I covered Poland from Budapest for but a short time. Before I could present my letter of credence signed by President Aquino to President Walesa, I was reassigned to India , where took place a peaceful movement that succeeded in liberating the country many years before EDSA . This was Gandhism, the principle of non-cooperation and passive resistance against British rule advocated and led by Mohandas (Mahatma) Gandhi, who has been held in boundless respect and reverence by the Indian people and the rest of the world.

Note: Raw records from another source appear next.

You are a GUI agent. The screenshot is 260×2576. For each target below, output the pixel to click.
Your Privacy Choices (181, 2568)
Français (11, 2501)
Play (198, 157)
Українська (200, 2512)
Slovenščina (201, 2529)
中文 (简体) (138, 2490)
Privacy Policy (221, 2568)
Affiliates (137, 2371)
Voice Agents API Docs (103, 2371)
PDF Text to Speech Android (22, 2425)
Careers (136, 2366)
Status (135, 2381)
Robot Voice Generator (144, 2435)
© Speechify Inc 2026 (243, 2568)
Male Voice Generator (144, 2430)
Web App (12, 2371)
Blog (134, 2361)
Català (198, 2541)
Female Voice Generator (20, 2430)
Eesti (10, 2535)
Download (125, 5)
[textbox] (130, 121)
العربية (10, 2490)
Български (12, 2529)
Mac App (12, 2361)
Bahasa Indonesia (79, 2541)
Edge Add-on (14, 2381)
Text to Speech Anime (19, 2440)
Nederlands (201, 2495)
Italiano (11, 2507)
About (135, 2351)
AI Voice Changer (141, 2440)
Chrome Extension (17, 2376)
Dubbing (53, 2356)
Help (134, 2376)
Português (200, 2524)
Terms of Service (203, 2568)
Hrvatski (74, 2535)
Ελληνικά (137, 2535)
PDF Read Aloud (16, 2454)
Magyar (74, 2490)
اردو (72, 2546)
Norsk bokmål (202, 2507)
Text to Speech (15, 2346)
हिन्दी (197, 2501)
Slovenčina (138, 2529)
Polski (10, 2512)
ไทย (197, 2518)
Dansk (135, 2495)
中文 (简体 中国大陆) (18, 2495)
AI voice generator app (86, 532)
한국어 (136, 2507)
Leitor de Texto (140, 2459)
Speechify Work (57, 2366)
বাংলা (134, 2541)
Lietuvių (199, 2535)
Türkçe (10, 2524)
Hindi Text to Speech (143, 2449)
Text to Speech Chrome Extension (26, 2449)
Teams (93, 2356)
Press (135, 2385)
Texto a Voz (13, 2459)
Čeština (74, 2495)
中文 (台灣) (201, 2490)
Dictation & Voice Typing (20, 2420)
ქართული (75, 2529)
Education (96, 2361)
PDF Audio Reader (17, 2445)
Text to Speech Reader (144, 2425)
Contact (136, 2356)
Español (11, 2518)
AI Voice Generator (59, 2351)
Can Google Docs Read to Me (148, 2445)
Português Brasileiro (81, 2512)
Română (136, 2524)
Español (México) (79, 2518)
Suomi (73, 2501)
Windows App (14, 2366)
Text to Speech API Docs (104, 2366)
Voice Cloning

Whether peaceful or violent, revolutions have a tipping point. The upheavals in Central and Eastern Europe were in the main triggered by communist repression. In the Philippines, the combustion process for EDSA started with the assassination of opposition leader, former Senator Benigno Aquino Jr. I was on home leave from my post in Pakistan in August 1983 when Aquino was assassinated. My father-in-law and I happened to be at a bank on the corner of Examiner Street and Quezon Avenue when we saw a growing number of people proceeding to nearby Times Street. We were told that they were proceeding to the Aquino residence to view the blood-soaked body of the slain Senator. We joined the crowd and what I saw would remain etched in my memory.
In the case of EDSA I and some other upheavals elsewhere, euphoria would turn to disillusion . EDSA I led to the restoration of democratic processes in the Philippines but it failed to bring systemic changes in the country’s politics and economy, which remained feudal. On the other hand, the countries of Central and Eastern Europe transformed themselves as restored democracies, gaining admission to the European Union and NATO.
Revolutions must do more than bring a change of leader and regime. It appears to me that ultimately history determines the importance of popular uprisings , peaceful or violent, on the basis of the range of vital changes they bring to countries and societies . EDSA I left a Constitution that would have brought no less than a social transformation . Unfortunately the pertinent provisions have not been carried out.
The peaceful uprisings that made up the so-called Arab Spring have mostly brought instability and anarchy to the countries where they happened. But for spawning a most terrible monster in the Islamic State of Iraq and Syria (ISIS), those uprisings could have been simply written off, in the words of former US Secretary of State Hilary Clinton , “as just a mirage in the desert” for failing to meet the demands for greater democracy and economic opportunity.
Juanito P. Jarasa is a retired career ambassador of the Philippines.